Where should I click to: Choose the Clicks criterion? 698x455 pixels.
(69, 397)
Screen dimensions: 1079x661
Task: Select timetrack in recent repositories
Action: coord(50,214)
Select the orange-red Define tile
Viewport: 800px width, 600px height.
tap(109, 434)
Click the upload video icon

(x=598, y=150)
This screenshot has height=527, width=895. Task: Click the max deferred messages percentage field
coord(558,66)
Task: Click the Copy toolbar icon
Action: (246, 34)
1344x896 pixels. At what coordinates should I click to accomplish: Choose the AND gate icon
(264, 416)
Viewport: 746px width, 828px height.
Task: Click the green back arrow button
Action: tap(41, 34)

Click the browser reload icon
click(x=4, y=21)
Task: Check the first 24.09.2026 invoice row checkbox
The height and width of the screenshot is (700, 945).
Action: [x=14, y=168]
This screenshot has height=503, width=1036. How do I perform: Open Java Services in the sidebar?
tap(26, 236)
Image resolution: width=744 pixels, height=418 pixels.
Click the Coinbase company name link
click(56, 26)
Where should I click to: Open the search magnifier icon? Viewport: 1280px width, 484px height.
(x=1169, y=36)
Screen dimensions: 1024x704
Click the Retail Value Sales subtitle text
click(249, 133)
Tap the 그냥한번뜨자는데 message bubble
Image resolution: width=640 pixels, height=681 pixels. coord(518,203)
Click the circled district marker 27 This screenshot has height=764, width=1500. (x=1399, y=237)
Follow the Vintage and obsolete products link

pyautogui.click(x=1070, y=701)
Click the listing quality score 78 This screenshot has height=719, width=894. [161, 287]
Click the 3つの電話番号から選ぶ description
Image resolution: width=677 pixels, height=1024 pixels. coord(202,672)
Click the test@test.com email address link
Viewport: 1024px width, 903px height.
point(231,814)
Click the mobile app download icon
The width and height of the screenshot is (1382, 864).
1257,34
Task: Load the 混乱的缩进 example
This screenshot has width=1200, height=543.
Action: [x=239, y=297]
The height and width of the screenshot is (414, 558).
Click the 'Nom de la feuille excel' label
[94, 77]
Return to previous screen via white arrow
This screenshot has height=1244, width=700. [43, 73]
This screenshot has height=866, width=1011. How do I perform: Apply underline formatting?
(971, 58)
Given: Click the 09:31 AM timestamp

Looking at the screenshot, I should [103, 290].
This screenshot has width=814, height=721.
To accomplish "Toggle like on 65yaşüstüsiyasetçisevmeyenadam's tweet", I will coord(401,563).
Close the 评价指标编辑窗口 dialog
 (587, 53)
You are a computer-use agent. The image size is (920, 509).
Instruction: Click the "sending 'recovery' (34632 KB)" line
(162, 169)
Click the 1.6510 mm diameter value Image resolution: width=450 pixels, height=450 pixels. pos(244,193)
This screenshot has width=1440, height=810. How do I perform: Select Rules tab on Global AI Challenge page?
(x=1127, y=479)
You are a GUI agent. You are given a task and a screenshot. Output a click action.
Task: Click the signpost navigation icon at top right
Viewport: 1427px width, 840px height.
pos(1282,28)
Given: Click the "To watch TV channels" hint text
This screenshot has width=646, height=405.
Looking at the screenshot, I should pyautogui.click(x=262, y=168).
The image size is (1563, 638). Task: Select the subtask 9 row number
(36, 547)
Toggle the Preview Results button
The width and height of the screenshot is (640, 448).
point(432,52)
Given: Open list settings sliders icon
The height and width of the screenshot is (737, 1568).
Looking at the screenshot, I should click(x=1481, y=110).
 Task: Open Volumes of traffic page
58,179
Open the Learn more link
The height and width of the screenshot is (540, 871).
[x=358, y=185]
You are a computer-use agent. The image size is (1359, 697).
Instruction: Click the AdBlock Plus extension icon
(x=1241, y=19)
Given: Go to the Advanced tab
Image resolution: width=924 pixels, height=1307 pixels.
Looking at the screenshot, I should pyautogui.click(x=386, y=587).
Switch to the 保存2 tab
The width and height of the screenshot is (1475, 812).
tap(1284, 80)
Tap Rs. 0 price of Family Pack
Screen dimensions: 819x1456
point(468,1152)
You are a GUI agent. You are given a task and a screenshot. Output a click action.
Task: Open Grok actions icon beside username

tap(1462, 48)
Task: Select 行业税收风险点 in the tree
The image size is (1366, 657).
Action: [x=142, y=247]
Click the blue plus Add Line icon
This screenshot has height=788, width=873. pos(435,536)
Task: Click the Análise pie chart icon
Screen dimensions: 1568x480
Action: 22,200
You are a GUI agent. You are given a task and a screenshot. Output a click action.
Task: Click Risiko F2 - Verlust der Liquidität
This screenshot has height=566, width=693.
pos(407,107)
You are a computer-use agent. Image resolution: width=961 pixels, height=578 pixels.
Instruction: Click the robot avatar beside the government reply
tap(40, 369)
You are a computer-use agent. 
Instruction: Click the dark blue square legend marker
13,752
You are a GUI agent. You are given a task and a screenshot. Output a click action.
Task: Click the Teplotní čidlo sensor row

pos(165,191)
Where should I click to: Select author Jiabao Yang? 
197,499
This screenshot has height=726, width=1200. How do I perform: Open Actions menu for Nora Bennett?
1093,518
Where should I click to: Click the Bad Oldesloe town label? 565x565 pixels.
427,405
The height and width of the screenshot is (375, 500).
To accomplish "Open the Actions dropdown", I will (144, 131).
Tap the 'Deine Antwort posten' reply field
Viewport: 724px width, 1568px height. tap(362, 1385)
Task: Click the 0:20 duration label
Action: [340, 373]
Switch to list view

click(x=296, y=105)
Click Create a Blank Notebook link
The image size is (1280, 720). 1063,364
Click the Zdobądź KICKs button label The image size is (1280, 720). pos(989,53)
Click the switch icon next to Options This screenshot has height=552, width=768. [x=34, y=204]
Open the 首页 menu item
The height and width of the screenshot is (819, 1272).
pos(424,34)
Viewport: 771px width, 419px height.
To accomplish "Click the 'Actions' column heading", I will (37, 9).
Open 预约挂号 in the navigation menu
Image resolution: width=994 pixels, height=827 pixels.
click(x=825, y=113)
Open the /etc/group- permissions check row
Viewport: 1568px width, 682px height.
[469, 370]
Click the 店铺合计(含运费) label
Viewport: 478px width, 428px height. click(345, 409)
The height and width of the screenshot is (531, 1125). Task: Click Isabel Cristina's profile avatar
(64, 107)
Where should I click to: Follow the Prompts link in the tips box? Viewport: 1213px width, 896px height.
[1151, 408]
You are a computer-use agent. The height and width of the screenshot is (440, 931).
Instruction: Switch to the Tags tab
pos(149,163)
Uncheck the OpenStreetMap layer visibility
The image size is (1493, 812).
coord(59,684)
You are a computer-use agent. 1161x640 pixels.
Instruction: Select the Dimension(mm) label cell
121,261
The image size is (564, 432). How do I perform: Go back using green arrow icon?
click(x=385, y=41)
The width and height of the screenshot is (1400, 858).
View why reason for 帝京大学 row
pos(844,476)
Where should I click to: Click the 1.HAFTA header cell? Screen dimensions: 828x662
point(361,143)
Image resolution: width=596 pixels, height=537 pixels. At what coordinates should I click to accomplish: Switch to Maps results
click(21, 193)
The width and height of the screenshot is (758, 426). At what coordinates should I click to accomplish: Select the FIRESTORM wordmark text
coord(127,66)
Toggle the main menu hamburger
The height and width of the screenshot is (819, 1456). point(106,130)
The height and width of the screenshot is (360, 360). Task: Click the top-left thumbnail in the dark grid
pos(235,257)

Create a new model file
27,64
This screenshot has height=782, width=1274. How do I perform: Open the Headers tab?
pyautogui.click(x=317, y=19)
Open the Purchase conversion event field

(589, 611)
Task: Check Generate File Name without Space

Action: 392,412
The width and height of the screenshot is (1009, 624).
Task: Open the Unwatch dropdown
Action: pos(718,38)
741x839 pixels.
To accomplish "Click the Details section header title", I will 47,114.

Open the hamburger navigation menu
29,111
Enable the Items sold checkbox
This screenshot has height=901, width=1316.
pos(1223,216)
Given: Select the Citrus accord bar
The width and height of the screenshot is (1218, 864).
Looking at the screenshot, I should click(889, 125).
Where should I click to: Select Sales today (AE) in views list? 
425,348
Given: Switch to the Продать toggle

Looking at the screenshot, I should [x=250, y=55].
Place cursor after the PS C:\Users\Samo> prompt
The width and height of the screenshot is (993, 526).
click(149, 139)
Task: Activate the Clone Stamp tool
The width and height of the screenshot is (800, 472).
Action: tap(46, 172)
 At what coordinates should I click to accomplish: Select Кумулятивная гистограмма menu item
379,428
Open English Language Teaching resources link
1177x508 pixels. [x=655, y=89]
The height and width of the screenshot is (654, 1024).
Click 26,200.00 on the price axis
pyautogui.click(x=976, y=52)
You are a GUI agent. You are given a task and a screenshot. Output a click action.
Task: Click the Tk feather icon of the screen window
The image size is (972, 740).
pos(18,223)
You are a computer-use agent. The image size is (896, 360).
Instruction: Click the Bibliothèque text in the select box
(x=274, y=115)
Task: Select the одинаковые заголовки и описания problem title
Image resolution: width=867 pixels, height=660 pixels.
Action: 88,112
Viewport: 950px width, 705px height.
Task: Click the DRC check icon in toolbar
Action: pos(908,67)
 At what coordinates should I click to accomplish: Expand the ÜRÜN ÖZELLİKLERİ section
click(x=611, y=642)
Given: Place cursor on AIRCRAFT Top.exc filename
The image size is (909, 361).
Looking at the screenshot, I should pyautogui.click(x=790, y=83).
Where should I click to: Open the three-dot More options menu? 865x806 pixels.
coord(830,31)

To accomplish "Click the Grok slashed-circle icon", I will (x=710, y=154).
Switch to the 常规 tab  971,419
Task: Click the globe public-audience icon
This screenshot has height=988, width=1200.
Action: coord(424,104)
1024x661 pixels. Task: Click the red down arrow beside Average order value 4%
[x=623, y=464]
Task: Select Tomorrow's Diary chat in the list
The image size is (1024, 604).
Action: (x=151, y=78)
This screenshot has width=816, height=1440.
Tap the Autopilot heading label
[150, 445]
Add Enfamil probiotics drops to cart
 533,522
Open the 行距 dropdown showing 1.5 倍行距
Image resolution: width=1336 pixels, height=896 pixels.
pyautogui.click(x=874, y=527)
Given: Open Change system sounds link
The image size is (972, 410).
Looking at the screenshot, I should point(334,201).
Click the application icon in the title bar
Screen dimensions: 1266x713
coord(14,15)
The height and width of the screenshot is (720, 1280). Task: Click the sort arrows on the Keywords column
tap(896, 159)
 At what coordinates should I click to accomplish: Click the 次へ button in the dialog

> **EXERCISE REQUIREMENTS**: Report each line of the material in which the string "Place" occurs.

> **SOLUTION TO THIS EXERCISE**:
Place cursor after the PS C:\Users\Samo> prompt
Given: Place cursor on AIRCRAFT Top.exc filename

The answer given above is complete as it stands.